There is discretion in how the Crown corporation model is operationalized; and this has varied over the years from the board being given wide discretion only bound by broad general government policy, to a quite hands-on approach by the government. The last formal public dialogue on this issue was the 1979 Tritschler Inquiry; it has received virtually no public scrutiny since.
The board, bound by a clear but narrow mandate in legislation and the now obligatory premier’s “mandate letter” has chosen to — or has been directed to — be very careful not to impinge on policy terrain lying outside of its narrow mandate. And there’s nothing wrong with that.
And yet, Manitoba’s largest corporation employs an enormous pool of energy expertise, dwarfing what might be available in the provincial bureaucracy.
While we need not be too critical about what’s in the IRMP, we might turn a jaundiced eye to what’s not. It contains no direct mention of climate change; no forecast of its accelerating effects and how that will impact the province’s energy environment.

The data >>

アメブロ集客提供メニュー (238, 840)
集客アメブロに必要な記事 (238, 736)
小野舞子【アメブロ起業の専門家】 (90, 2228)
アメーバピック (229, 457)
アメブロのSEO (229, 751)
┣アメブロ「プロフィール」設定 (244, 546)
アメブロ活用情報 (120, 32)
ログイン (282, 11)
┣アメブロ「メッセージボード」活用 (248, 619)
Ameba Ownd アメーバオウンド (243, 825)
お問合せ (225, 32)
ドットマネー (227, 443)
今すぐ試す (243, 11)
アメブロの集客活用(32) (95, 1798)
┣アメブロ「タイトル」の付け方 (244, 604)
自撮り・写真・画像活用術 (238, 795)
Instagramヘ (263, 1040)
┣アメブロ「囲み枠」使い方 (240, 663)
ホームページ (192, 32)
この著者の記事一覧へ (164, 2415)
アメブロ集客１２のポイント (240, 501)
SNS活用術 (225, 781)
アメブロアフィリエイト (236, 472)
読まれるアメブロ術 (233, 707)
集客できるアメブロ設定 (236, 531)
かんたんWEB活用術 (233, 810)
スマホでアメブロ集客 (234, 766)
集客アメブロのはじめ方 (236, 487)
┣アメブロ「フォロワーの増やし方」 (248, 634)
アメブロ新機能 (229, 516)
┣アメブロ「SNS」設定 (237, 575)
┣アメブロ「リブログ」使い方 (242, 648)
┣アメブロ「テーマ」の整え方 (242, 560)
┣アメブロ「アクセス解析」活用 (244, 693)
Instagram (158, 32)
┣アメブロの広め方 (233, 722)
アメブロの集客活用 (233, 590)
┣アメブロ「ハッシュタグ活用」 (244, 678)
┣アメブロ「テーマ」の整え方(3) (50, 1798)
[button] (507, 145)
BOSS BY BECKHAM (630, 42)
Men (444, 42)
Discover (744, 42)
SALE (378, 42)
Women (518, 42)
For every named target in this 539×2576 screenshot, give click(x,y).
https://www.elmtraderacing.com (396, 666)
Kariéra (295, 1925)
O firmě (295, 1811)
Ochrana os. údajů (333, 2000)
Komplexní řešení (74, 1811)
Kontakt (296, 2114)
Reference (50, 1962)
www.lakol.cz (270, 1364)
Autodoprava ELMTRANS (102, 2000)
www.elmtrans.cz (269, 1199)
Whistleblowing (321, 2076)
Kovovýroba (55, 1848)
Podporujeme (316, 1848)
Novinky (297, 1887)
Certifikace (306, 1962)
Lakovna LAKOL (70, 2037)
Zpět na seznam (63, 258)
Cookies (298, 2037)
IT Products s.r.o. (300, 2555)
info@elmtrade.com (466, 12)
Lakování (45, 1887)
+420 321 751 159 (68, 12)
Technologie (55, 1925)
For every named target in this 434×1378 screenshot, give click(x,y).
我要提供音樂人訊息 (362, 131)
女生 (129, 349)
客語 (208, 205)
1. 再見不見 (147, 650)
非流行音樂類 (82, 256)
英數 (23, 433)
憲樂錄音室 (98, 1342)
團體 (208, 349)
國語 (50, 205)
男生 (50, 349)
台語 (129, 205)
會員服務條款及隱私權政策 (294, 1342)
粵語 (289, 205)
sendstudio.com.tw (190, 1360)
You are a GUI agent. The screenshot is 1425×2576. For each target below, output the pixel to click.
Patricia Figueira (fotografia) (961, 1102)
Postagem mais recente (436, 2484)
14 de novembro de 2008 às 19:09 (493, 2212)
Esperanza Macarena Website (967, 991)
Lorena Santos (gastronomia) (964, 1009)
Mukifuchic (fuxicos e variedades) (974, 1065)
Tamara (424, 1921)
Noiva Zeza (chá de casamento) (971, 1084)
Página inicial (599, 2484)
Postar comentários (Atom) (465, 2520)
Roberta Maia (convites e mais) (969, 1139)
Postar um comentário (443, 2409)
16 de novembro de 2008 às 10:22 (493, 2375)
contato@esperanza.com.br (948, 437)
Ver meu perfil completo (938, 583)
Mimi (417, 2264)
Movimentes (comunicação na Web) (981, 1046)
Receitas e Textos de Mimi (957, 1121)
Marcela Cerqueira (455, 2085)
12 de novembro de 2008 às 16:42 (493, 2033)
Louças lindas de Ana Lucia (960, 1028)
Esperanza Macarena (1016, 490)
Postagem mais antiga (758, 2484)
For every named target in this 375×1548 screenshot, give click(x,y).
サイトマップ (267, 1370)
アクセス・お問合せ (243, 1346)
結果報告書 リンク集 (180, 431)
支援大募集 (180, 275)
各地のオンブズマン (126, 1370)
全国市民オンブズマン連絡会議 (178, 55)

What you should do >> Resume the text about Manitoba's Crown energy corporation and continue it from its last sentence. The items have nothing to do with the text about Manitoba's Crown energy corporation.

Result >>
Nothing about both the necessity for and the opportunity offered by a national power grid.
Nothing concrete about how to respond to new energy intensive development.
Nothing about the absolute necessity of future hydro development to support interruptible renewables. Ten years may seem like a long time. Climate change is on a faster track.
Of course, it’s the government’s job to address these broader policy issues, you might say. Unfortunately, it is woefully deficient in the resources and expertise to do so. And its recent budget takes no steps to even begin to insulate our agricultural and industrial sectors from the now quite predictable and inevitable effects of climate change.
The IRMP tells us Hydro will be keenly watching for local, national and international “signposts” that might cause them to alter their course. So, we have government — including Ottawa — doing next to nothing and Hydro intensely scrutinizing government tea leaves. Unlike the song lyrics, time is not on our side. It’s like waiting for the tidal wave to roll over your shore before sounding an alarm.
We need a bolder approach, one that partners Hydro’s technical capacity with a directing vision from our elected government that positions Manitoba where it needs to be — where it must be — in a very short period of time to meet the accelerating changes in climate.
Sustainable development is defined as development that meets today’s needs without compromising the ability of future generations to meet their needs.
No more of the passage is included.